Redistributor: Transforming Empirical Data Distributions

Pavol Harar, Dennis Elbrächter, Monika Dörfler, Kory D. Johnson

Description:

We present an algorithm and package, Redistributor, which forces a collection of scalar samples to follow a desired distribution. When given independent and identically distributed samples of some random variable S and the continuous cumulative distribution function of some desired target T, it provably produces a consistent estimator of the transformation R which satisfies R(S)=T in distribution, see Figure 1. As the distribution of S or T may be unknown, we also include algorithms for efficiently estimating these distributions from samples. This allows for various interesting use cases in image processing, where Redistributor serves as a remarkably simple and easy-to-use tool that is capable of producing visually appealing result. The package is implemented in Python and is optimized to efficiently handle large datasets, making it also suitable as a preprocessing step in machine learning, see Figure 6. In addition to the package and its algorithmic details, we present theoretical results supporting the use of the method as well as a broad array of examples in which transforming distributions is beneficial. In the context of image processing, we can correct color issues in photography, see Figures 2, producing far better results than other automated procedures. We also consider further uses of matching the color distribution of an image to some reference image, e.g. translating it into a preferred color scheme for aesthetic purposes, see Figure 3, creating photographic mosaics, see Figure 4, and performing image data augmentation in color space, see Figure 5. Lastly, we discuss the use of Redistributor in signal processing and preprocessing within a machine learning pipeline. The source code is available at https://gitlab.com/paloha/redistributor.

[1] Harar P, Elbrächter D, Dörfler M, Johnson KD. Redistributor: Transforming Empirical Data Distributions. arXiv preprint arXiv:2210.14219.

[2] Faridul HS, Pouli T, Chamaret C, Stauder J, Reinhard E, Kuzovkin D, Trémeau A. Colour mapping: A review of recent methods, extensions and applications. InComputer Graphics Forum 2016 Feb (Vol. 35, No. 1, pp. 59-88).

[3] Luan F, Paris S, Shechtman E, Bala K. Deep photo style transfer. InProceedings of the IEEE conference on computer vision and pattern recognition 2017 (pp. 4990-4998).

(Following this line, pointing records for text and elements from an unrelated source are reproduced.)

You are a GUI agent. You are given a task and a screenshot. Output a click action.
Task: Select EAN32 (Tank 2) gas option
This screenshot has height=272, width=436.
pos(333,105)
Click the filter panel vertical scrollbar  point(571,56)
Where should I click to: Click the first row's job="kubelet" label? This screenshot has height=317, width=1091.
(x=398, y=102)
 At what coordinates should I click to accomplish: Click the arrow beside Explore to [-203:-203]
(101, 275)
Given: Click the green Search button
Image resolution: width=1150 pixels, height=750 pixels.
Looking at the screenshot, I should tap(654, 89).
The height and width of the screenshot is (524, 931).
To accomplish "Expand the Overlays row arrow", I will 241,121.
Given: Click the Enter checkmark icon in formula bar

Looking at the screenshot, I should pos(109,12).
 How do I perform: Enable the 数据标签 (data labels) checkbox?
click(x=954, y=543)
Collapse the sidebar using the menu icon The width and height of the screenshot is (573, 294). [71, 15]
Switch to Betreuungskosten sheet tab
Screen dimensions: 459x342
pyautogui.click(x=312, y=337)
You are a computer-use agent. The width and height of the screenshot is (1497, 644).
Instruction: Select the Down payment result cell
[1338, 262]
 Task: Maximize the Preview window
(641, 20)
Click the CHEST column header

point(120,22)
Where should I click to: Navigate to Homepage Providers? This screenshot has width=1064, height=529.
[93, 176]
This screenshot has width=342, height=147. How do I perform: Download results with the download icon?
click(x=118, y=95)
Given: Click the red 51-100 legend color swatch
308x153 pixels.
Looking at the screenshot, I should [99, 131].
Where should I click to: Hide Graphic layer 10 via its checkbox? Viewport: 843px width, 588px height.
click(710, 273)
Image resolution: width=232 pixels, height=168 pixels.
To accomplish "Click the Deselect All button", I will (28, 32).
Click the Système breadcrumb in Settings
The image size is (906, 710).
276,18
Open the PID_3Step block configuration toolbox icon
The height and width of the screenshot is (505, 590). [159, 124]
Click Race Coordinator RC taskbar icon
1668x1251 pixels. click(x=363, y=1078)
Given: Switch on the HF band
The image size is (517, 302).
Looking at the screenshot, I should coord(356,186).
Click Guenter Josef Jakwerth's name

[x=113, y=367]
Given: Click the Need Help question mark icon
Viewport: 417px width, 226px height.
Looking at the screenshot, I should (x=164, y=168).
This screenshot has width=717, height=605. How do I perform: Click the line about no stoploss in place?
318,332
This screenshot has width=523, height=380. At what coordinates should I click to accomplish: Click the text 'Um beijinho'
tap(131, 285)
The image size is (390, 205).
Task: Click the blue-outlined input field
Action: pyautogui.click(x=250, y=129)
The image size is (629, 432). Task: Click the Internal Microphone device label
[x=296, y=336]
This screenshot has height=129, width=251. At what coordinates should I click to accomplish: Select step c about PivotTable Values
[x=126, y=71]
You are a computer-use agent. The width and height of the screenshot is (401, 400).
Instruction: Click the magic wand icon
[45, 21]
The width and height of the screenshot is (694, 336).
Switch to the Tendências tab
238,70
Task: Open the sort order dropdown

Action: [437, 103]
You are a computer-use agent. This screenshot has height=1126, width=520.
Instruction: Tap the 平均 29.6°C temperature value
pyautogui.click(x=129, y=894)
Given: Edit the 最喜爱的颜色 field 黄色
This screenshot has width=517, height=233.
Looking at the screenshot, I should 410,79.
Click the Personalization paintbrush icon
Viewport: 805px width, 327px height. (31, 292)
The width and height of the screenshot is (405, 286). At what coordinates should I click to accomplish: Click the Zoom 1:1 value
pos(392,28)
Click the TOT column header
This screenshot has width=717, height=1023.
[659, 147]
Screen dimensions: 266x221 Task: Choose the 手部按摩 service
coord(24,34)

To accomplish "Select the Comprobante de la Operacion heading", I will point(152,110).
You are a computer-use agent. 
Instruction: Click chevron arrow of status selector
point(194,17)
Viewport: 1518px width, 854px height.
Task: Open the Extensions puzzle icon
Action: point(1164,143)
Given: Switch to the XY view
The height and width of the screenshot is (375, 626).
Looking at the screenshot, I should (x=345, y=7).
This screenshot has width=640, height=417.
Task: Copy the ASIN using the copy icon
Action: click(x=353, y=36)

[4] Shorten C, Khoshgoftaar TM. A survey on image data augmentation for deep learning. Journal of big data. 2019 Dec;6(1):1-48.

[5] Box GE, Cox DR. An analysis of transformations. Journal of the Royal Statistical Society Series B: Statistical Methodology. 1964 Jul;26(2):211-43.

Figure 1: Applying the estimated transformation R (b) to a sample from a Double Gamma distribution (a) in order to force the values to follow a Gaussian distribution (c). Subfigures (a) and (c) display density histograms.

Figure 2: Correcting exposure using a reference image.

Figure 3: Matching colors of a reference image.

Figure 4: Mosaic effect achieved by tiling redistributed images.

Figure 5: Augmenting image data in color space using distributions of other images within the same batch. The original images are on the diagonal and are highlighted using a red border.